Items from a data source:
★ ★ ★ ★ ★
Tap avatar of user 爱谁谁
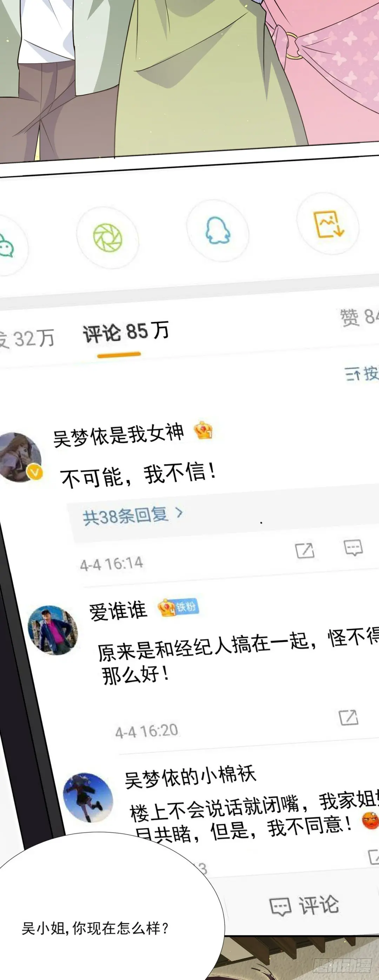Viewport: 379px width, 980px height. pos(53,630)
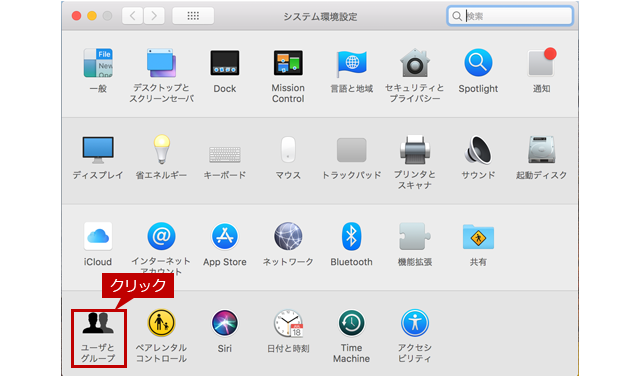The height and width of the screenshot is (376, 640).
Task: Click the show-all grid button
Action: pos(193,16)
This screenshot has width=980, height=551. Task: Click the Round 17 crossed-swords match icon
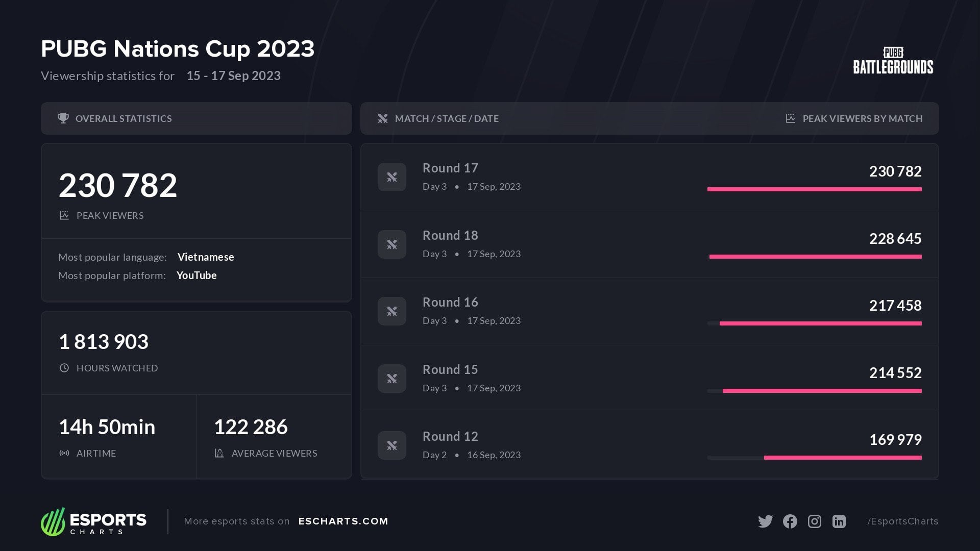(x=392, y=177)
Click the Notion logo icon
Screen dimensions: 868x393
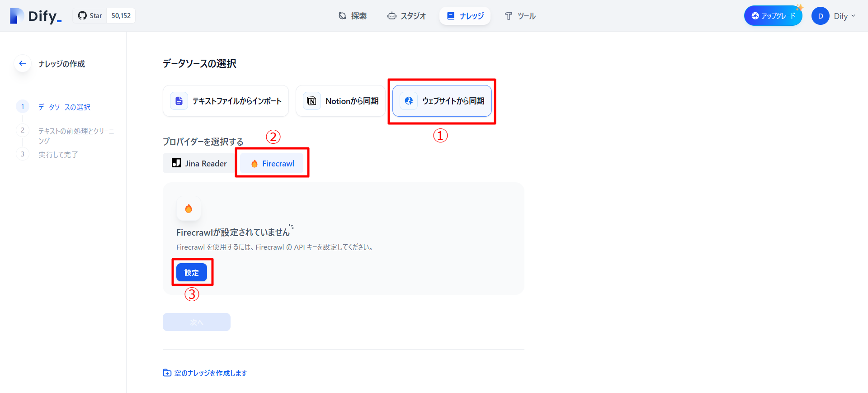click(x=312, y=101)
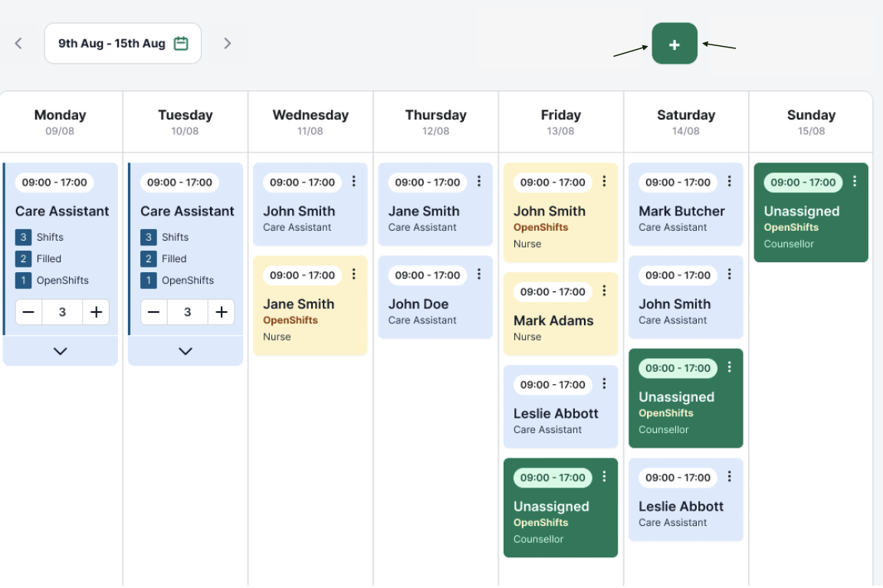Viewport: 883px width, 588px height.
Task: Open Leslie Abbott's Friday shift card
Action: (x=556, y=414)
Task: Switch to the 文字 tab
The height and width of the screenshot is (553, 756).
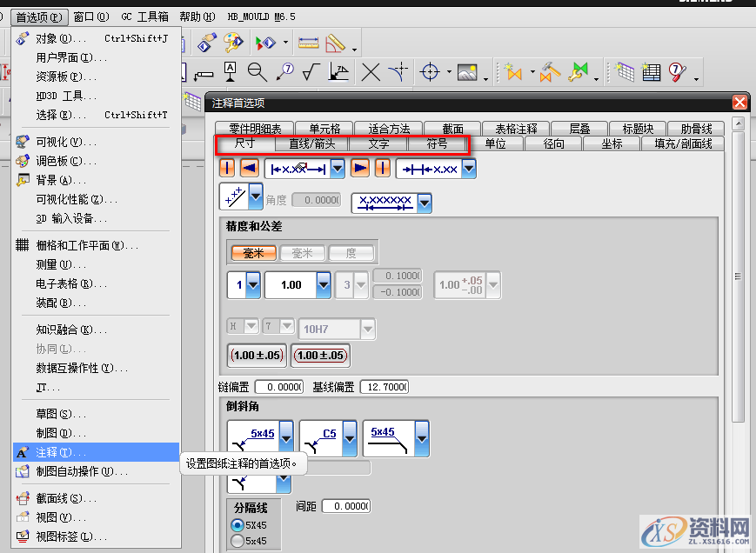Action: pos(378,143)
★ ★ ★ ★ ★
What you should do: Repeat each entry above exactly. Omit the pictures.

Task output:
Tap avatar of user 爱谁谁
Viewport: 379px width, 980px height. pos(53,630)
The height and width of the screenshot is (376, 640).
Task: Click the show-all grid button
Action: pos(193,16)
This screenshot has width=980, height=551. Task: Click the Round 17 crossed-swords match icon
(x=392, y=177)
Click the Notion logo icon
Screen dimensions: 868x393
click(x=312, y=101)
Viewport: 883px width, 588px height.
Task: Open Leslie Abbott's Friday shift card
Action: (x=556, y=414)
Task: Switch to the 文字 tab
The height and width of the screenshot is (553, 756).
Action: pos(378,143)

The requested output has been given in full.